### Source extract

*-*-*

Which is why it’s strange how “there’s no place like Holts” is the company’s new party line. Versus the rest of this year’s sublimely tacky slogans—including spring’s “you can’t live without” (to which the only true answer is “a coat in winter”) and this season’s straight lie “everyone’s a star!”—I like it. Then again, maybe that’s ’cause I wrote it. For a year and a half, off and on, I wrote copy for a design agency that handles Holt Renfrew’s printed matters. My first ad idea was so obvious I couldn’t believe it had never been used: “there’s no place like Holts” spelled out over a surrealish illustration in which products drifted on melting clouds and red-soled Louboutins stood in for Dorothy’s slippers. Yeah, didn’t fly. Now, according to the blue-shirted Derbyshire’s letter in Holts’ Fall ’11 catalogue, a customer fed him the winning line. “I loved her expression so much,” he writes, “that we’ve woven it into the very fabric of our organization.”

I don’t believe this any more than I believed I was the first person to utter the phrase, but that doesn’t make it untrue. No, it’s untrue because no matter what Box tells me about the “unique and extraordinary in-store experience,” Holt Renfrew is making money like the opposite of unique and extraordinary: a big-box chain store. Products—a Marc Jacobs tote bag for a charity, a new perfume, a loafer-pump—are the stars, not great designers or even trends (despite Atkin’s own highly respected sense for both). Their once-mighty bi-annual magazine, with fashion modelled in far-flung locations, is now a six-times-a-year catalogue, shot in-studio. It used to reach 50,000 of the quote-unquote right people; now it’s sent to 500,000 people, like a Sears catalogue. In terms not of what they’re selling, but how they’re selling it, there are places like Holts in plazas everywhere.

*-*-*

### Records for this exercise
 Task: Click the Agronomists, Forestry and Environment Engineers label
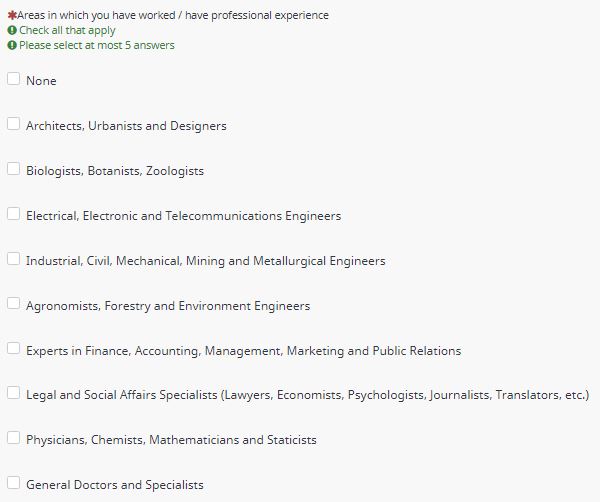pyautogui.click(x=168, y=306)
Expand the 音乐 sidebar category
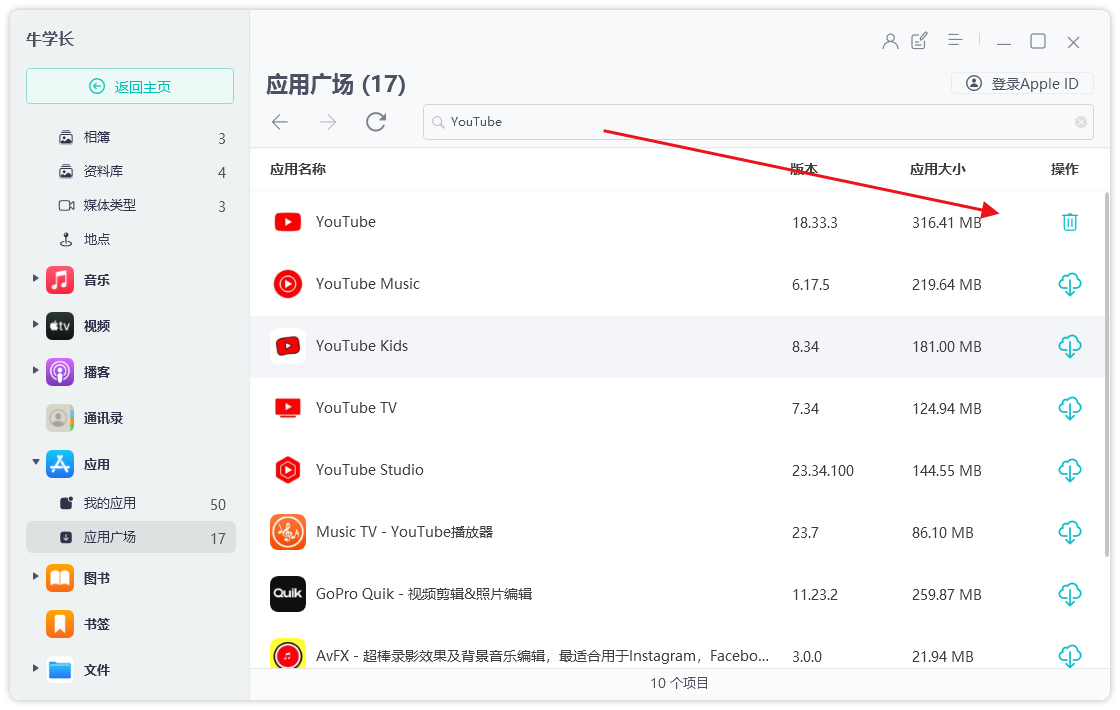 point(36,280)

*-*-*

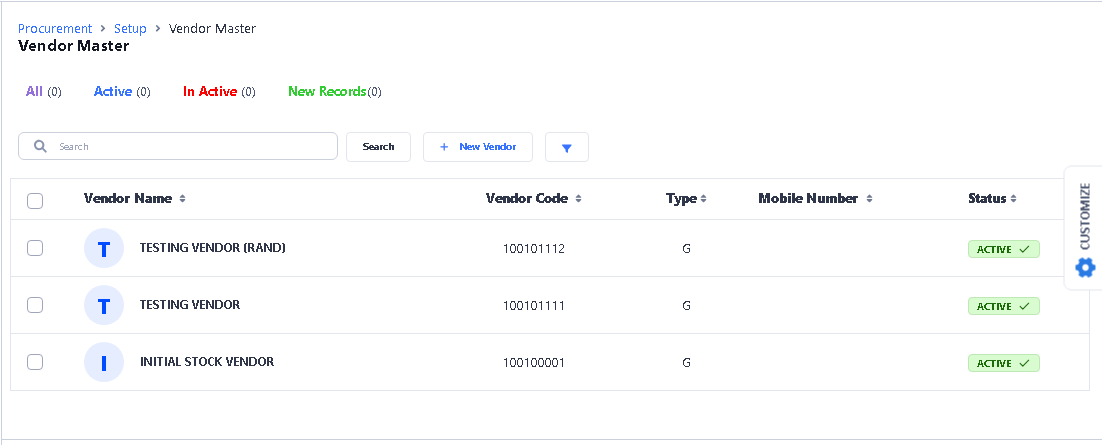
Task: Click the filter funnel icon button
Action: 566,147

*-*-*

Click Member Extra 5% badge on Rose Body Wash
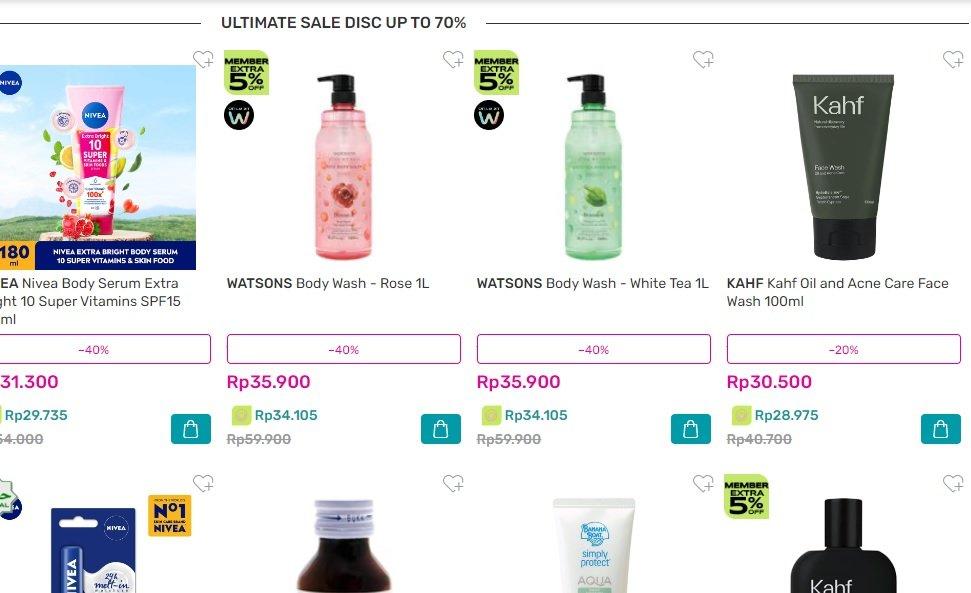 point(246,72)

*-*-*

### Exercise set
#1 List every Holt Renfrew slogan that the Holt Renfrew piece quotes.
#2 List every line of the entries that contains the string "Task".

### Answer set
#1
- "there's no place like Holts"
- "you can't live without"
- "everyone's a star!"

#2
 Task: Click the Agronomists, Forestry and Environment Engineers label
Task: Click the filter funnel icon button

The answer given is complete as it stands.